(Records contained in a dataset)
####

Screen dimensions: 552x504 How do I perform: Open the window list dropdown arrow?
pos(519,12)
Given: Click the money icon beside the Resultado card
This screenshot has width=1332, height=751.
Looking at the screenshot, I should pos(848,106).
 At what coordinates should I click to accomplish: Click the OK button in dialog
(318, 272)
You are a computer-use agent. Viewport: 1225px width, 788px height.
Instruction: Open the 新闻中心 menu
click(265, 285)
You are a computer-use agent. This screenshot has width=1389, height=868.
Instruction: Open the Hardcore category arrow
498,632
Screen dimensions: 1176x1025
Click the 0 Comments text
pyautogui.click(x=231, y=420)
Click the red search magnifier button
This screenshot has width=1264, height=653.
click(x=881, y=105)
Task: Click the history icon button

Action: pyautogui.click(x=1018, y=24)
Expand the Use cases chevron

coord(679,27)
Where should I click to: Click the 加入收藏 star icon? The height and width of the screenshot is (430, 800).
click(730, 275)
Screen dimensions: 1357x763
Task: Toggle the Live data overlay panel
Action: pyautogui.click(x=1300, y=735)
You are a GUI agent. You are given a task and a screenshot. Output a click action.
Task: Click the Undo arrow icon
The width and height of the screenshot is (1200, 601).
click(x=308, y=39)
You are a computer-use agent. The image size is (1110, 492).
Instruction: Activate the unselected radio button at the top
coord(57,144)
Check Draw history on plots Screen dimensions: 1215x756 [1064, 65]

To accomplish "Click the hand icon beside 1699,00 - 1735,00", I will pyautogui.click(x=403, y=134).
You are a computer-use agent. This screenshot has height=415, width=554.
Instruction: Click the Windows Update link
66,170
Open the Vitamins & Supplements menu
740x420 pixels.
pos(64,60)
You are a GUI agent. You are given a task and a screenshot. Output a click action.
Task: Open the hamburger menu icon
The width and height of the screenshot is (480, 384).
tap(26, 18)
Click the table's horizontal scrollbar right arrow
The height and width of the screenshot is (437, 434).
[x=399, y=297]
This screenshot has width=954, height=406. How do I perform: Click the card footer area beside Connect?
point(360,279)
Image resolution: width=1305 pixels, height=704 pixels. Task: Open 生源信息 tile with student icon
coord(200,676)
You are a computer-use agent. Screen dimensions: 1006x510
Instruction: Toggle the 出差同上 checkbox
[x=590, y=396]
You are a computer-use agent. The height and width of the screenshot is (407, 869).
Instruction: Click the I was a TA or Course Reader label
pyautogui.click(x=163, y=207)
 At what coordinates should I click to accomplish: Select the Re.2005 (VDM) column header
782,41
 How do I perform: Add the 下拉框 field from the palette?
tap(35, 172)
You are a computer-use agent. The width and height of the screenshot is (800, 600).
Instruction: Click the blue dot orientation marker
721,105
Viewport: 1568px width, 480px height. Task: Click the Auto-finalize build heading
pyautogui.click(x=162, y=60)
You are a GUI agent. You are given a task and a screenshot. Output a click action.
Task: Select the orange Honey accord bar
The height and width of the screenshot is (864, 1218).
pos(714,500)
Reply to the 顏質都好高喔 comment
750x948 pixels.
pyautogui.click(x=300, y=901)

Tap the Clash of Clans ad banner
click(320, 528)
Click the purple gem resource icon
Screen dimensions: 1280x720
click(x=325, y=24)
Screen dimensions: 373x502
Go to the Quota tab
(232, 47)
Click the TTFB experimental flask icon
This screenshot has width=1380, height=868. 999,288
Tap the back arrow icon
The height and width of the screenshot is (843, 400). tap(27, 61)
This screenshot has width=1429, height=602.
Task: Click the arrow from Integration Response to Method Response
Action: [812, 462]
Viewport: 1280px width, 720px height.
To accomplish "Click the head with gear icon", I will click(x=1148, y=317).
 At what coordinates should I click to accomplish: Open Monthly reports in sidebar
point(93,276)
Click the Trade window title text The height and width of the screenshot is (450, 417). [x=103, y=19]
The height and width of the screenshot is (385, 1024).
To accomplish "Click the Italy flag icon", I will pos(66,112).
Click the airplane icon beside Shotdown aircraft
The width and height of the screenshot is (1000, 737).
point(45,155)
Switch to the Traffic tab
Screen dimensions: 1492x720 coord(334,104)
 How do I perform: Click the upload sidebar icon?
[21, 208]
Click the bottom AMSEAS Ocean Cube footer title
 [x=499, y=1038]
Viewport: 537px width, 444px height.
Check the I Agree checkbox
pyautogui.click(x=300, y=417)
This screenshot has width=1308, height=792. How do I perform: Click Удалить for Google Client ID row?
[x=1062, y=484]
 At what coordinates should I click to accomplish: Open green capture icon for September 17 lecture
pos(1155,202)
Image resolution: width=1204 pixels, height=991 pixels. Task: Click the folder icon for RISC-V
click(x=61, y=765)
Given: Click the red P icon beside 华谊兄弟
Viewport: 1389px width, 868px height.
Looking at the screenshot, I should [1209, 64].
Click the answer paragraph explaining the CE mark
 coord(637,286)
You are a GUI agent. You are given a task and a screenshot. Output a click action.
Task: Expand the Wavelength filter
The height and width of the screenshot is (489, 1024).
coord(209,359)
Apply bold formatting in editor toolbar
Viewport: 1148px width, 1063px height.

####

The full set of entries should appear again, unchanged, line by line.

=== RESPONSE TO THE TASK ===
Screen dimensions: 552x504 How do I perform: Open the window list dropdown arrow?
pos(519,12)
Given: Click the money icon beside the Resultado card
This screenshot has width=1332, height=751.
Looking at the screenshot, I should pos(848,106).
 At what coordinates should I click to accomplish: Click the OK button in dialog
(318, 272)
You are a computer-use agent. Viewport: 1225px width, 788px height.
Instruction: Open the 新闻中心 menu
click(265, 285)
You are a computer-use agent. This screenshot has width=1389, height=868.
Instruction: Open the Hardcore category arrow
498,632
Screen dimensions: 1176x1025
Click the 0 Comments text
pyautogui.click(x=231, y=420)
Click the red search magnifier button
This screenshot has width=1264, height=653.
click(x=881, y=105)
Task: Click the history icon button

Action: pyautogui.click(x=1018, y=24)
Expand the Use cases chevron

coord(679,27)
Where should I click to: Click the 加入收藏 star icon? The height and width of the screenshot is (430, 800).
click(730, 275)
Screen dimensions: 1357x763
Task: Toggle the Live data overlay panel
Action: pyautogui.click(x=1300, y=735)
You are a GUI agent. You are given a task and a screenshot. Output a click action.
Task: Click the Undo arrow icon
The width and height of the screenshot is (1200, 601).
click(x=308, y=39)
You are a computer-use agent. The image size is (1110, 492).
Instruction: Activate the unselected radio button at the top
coord(57,144)
Check Draw history on plots Screen dimensions: 1215x756 [1064, 65]

To accomplish "Click the hand icon beside 1699,00 - 1735,00", I will pyautogui.click(x=403, y=134).
You are a computer-use agent. This screenshot has height=415, width=554.
Instruction: Click the Windows Update link
66,170
Open the Vitamins & Supplements menu
740x420 pixels.
pos(64,60)
You are a GUI agent. You are given a task and a screenshot. Output a click action.
Task: Open the hamburger menu icon
The width and height of the screenshot is (480, 384).
tap(26, 18)
Click the table's horizontal scrollbar right arrow
The height and width of the screenshot is (437, 434).
[x=399, y=297]
This screenshot has width=954, height=406. How do I perform: Click the card footer area beside Connect?
point(360,279)
Image resolution: width=1305 pixels, height=704 pixels. Task: Open 生源信息 tile with student icon
coord(200,676)
You are a computer-use agent. Screen dimensions: 1006x510
Instruction: Toggle the 出差同上 checkbox
[x=590, y=396]
You are a computer-use agent. The height and width of the screenshot is (407, 869).
Instruction: Click the I was a TA or Course Reader label
pyautogui.click(x=163, y=207)
 At what coordinates should I click to accomplish: Select the Re.2005 (VDM) column header
782,41
 How do I perform: Add the 下拉框 field from the palette?
tap(35, 172)
You are a computer-use agent. The width and height of the screenshot is (800, 600).
Instruction: Click the blue dot orientation marker
721,105
Viewport: 1568px width, 480px height. Task: Click the Auto-finalize build heading
pyautogui.click(x=162, y=60)
You are a GUI agent. You are given a task and a screenshot. Output a click action.
Task: Select the orange Honey accord bar
The height and width of the screenshot is (864, 1218).
pos(714,500)
Reply to the 顏質都好高喔 comment
750x948 pixels.
pyautogui.click(x=300, y=901)

Tap the Clash of Clans ad banner
click(320, 528)
Click the purple gem resource icon
Screen dimensions: 1280x720
click(x=325, y=24)
Screen dimensions: 373x502
Go to the Quota tab
(232, 47)
Click the TTFB experimental flask icon
This screenshot has width=1380, height=868. 999,288
Tap the back arrow icon
The height and width of the screenshot is (843, 400). tap(27, 61)
This screenshot has width=1429, height=602.
Task: Click the arrow from Integration Response to Method Response
Action: [812, 462]
Viewport: 1280px width, 720px height.
To accomplish "Click the head with gear icon", I will click(x=1148, y=317).
 At what coordinates should I click to accomplish: Open Monthly reports in sidebar
point(93,276)
Click the Trade window title text The height and width of the screenshot is (450, 417). [x=103, y=19]
The height and width of the screenshot is (385, 1024).
To accomplish "Click the Italy flag icon", I will pos(66,112).
Click the airplane icon beside Shotdown aircraft
The width and height of the screenshot is (1000, 737).
point(45,155)
Switch to the Traffic tab
Screen dimensions: 1492x720 coord(334,104)
 How do I perform: Click the upload sidebar icon?
[21, 208]
Click the bottom AMSEAS Ocean Cube footer title
 [x=499, y=1038]
Viewport: 537px width, 444px height.
Check the I Agree checkbox
pyautogui.click(x=300, y=417)
This screenshot has width=1308, height=792. How do I perform: Click Удалить for Google Client ID row?
[x=1062, y=484]
 At what coordinates should I click to accomplish: Open green capture icon for September 17 lecture
pos(1155,202)
Image resolution: width=1204 pixels, height=991 pixels. Task: Click the folder icon for RISC-V
click(x=61, y=765)
Given: Click the red P icon beside 华谊兄弟
Viewport: 1389px width, 868px height.
Looking at the screenshot, I should [1209, 64].
Click the answer paragraph explaining the CE mark
 coord(637,286)
You are a GUI agent. You are given a task and a screenshot. Output a click action.
Task: Expand the Wavelength filter
The height and width of the screenshot is (489, 1024).
coord(209,359)
Apply bold formatting in editor toolbar
Viewport: 1148px width, 1063px height.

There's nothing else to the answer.